Unclassified Compartmented Information (UCI): Biological Warfare for Dummies

2 years ago
210

Hello, Chief!

Permit me to introduce myself. I am a recipient of a letter from the Congregation of Saints at the Vatican, and I ain't even Roman Catholic.

According to the Article III Courts in the Fifth Circuit, I am a "litigation hobbyist", and I've been called everything except a child of God in courtrooms; so, that's actually quite a compliment. I'm the great grandson of an Ellis Island immigrant who escaped the Holocaust, the grandson of a franchise martyr, and godson of the first Negro House Majority Whip, but according to the President I ain't really Black.

However, if you ask anyone in VA8, i'm a not a serious option fringe independent whose been on the periphery of Northern Virginia politics for almost a decade, and the Progressive Voters Guide in Seattle says I'm against the government response to the current public health crisis, but I can't find even one press account to verify that is actually true, and may sue for libel.

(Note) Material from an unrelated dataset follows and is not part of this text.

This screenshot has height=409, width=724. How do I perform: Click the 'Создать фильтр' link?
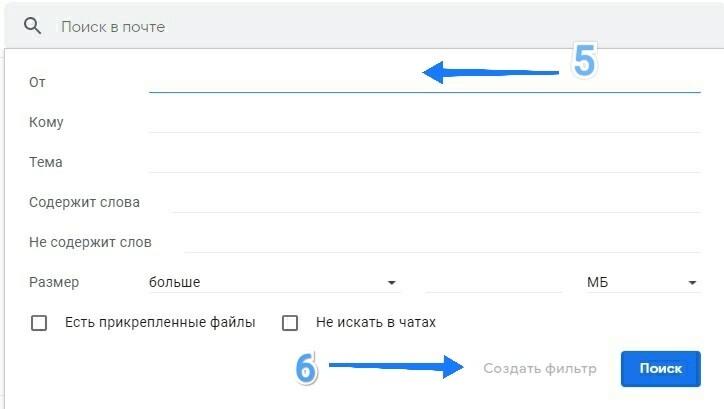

However, the Office of the Commonwealth Attorney may be familiar with my latest activities in retirement, and when most Americans were watching Renee Russo, Dustin Hoffmann, Kevin Spacey, Cuba Gooding, Jr., Donald Sutherland and Morgan Freeman on the silver screen in Outbreak, I was actually helping to develop that real world capability for the U.S. Army, so if a Patrick Dempsey set off a zoonotic event pandemic, we wouldn't have to drop napalm on Cedar Creek. But apparently, for purposes of the controlling statute to get a grand jury regarding the death of a former police officer, Bishop Gerald Glenn, my credentials as a former biological warfare planner are not deemed to be qualified as a "competent witness".

So, I am introducing myself to you to let you know that I attended night school, a very special night school.

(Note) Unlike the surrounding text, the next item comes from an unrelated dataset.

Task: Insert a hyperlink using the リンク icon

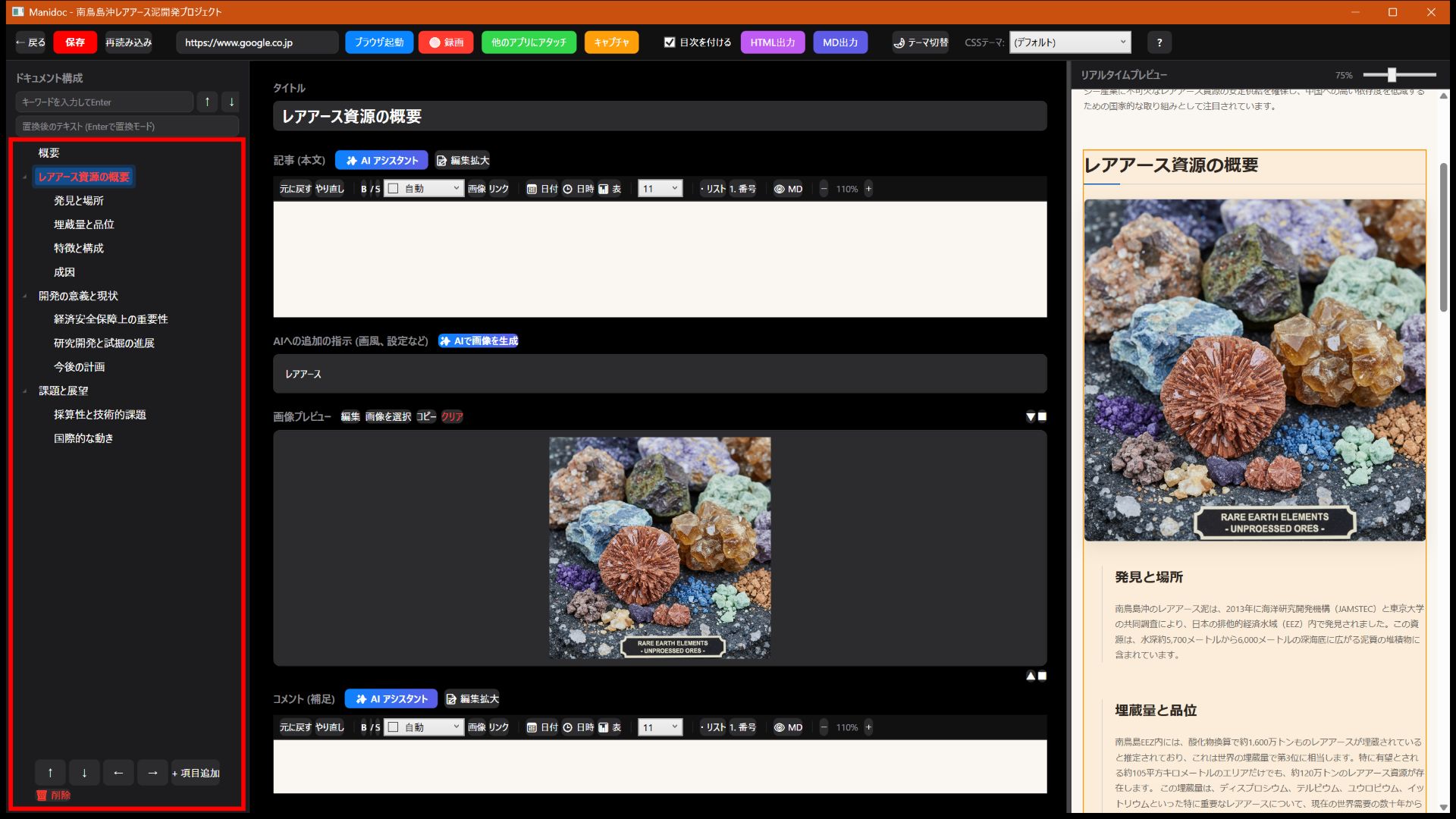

Daddy was a preacher and the New Jersey State National Guard Chaplain, and could cite chapter and verse if he had a mind to on occasion, but I spent half my time being groomed to succeed him in a calling to the ministry and the other half in courtrooms just a cussing and doing the zealous advocacy crap attorneys do for their clients as a protégé to a legendary civil rights and criminal defense attorney; and I never won an argument quoting Jesus, but the ever diplomatic Rev. King, a friend of my father, and with whom I had shared a spiritual mentor, had one great line in his last address: "I'm gonna tell you what my imagination tells me", before ranting on about everything he had read somewhere like a right to protest for that which is right.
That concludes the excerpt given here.